_Document extract_
God, the Only Source of Divine Righteousness (Rom. 3:21). In a sense, God’s righteousness is for us, although not in the sense of imputed righteousness. This is brought out first in Romans 3, before other aspects. Righteousness could not be found in man. But now the righteousness of God without the law is manifested, etc.” [Romans 3:21].
“When man’s mouth is closed in guilt, God can open His in grace; and so He does. He was entitled to ask for righteousness. Man is all wrong; there is no righteousness in him. That has been proved already. The only righteousness, therefore, is God’s. What it fully means, what its basis is, and how it avails for the blessing of man, are other questions.”1
God’s Righteousness as a Garment or Covering (Rom. 3:21). To me, the most beautiful thing is that now the Righteousness of God is given to the justified sinner as a covering – clothed with the Righteousness of God.  The same quality of God’s character that kept me from heaven, assigned me to Hell, and judged the Lord Jesus on the cross “is now on my side, and shelters me, a justified sinner, forever in the presence of God.” 3 God would have to be unrighteous in order to send me to Hell. 4
 
The Righteousness of God for Justification (Rom. 3:25). In virtue of the blood of Christ, the righteousness of God is revealed for the justification of the one who believes in Jesus and His blood. The basis and motive for justification here is the shed blood of Christ. The Righteousness of God caused God to do certain things as a “necessity”, reverently speaking.
  • Refuse a sinner entrance to heaven.
  • Send a guilty sinner to the Lake of Fire.

_Entries_
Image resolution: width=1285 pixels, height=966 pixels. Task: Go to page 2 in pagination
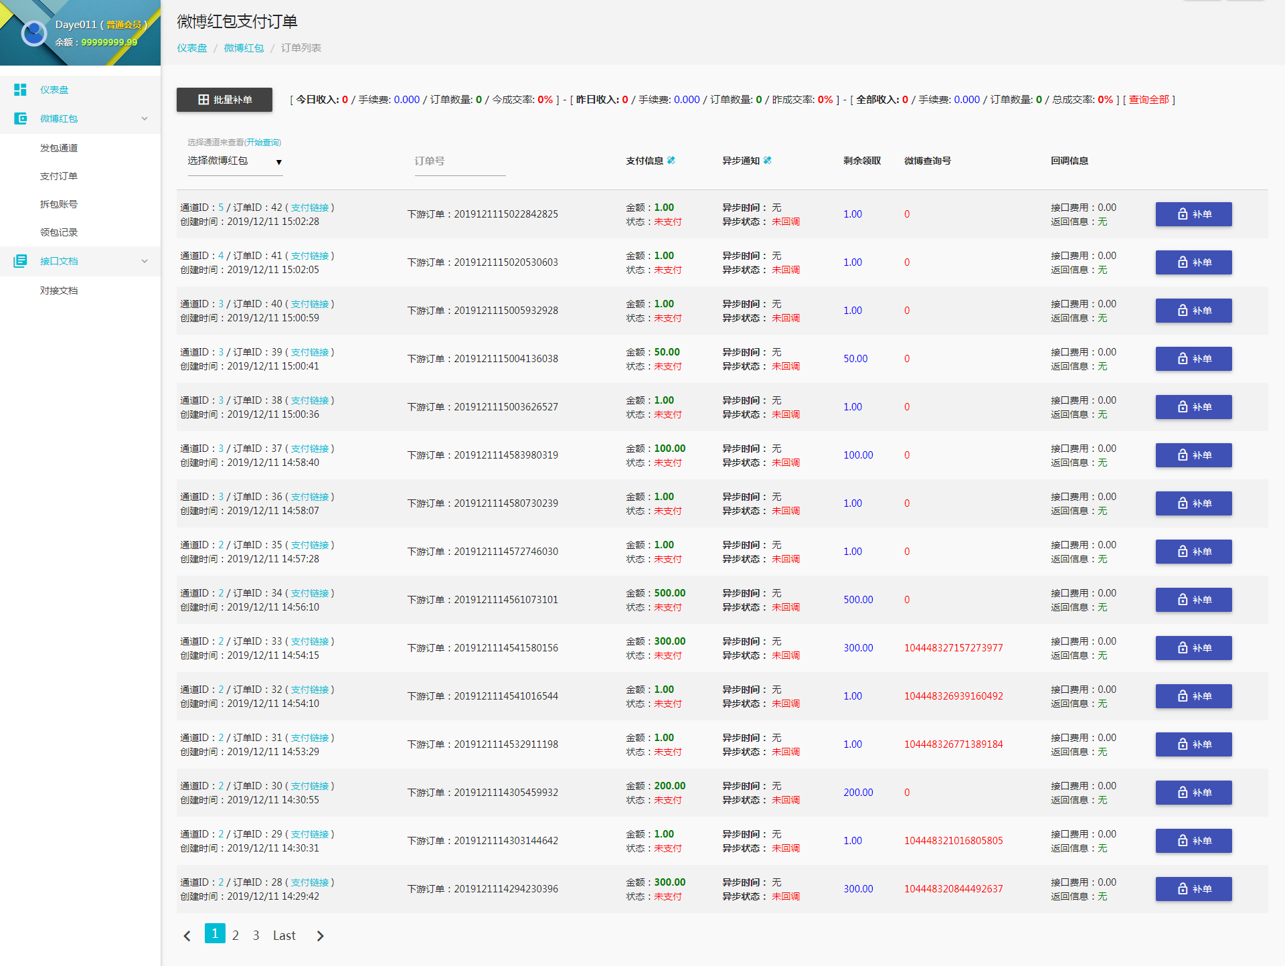[x=236, y=935]
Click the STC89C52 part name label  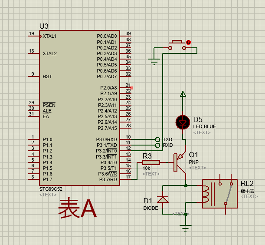51,189
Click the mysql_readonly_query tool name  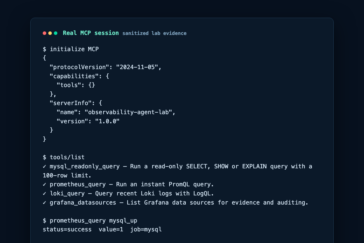click(x=85, y=166)
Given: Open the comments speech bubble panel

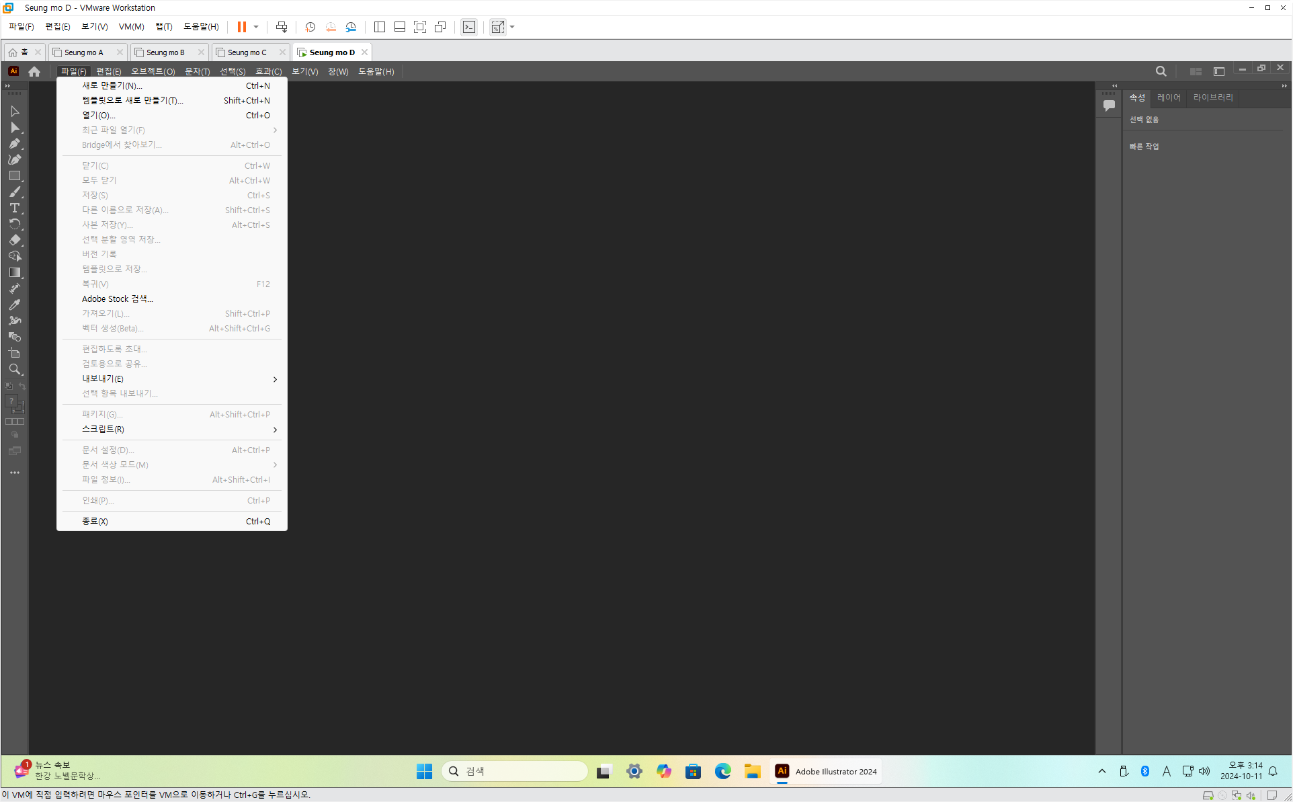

_Directive A_
In the passage on the righteousness of God, what is the basis and motive for justification under Romans 3:25?
_Directive B_
Write the next part of the passage on the righteousness of God, picking up after its final line.

_Expected output A_
The shed blood of Christ.

_Expected output B_
  • Require a propitiatory sacrifice to vindicate the throne of God.
  • Administer the fatal stroke of judgment to the Savior hanging on the cross.
After the cross, where the Lord Jesus suffered the penalty of sin and shed His atoning blood on Calvary, God was given a righteous basis on which to do certain things – in fact, He was compelled by virtue of His own righteousness to:
  • Raise the Lord Jesus from the dead.
  • Bring Him back to heaven and seat Him at His own right hand.
  • Give Him a Name which is above every name, etc.
  • Justify the sinner that believes in Jesus. (This is what is emphasized in Romans.)
Imputed Righteousness (Rom. 4:5). Imputed Righteousness is what God gives to the sinner who has “faith in His [Christ’s] blood”. It is given to us not like adding money to a bank account, but rather giving a persona righteous status before God. We, as men, could never win the quality of righteousness by works, with or without the Law. Now God reckons it to us on the basis of faith. But this is different than the Righteousness of God.
“It is not the righteousness of God imputed, nor the righteousness of Christ; but it is the believer imputed, or reckoned, righteous by faith. It is not so much righteousness set over to the sinner’s account, but it is the believing sinner accounted righteous while he is not righteous.”3
Philippians 3:9 seems to fall into this category of righteousness imputed by the principle of faith.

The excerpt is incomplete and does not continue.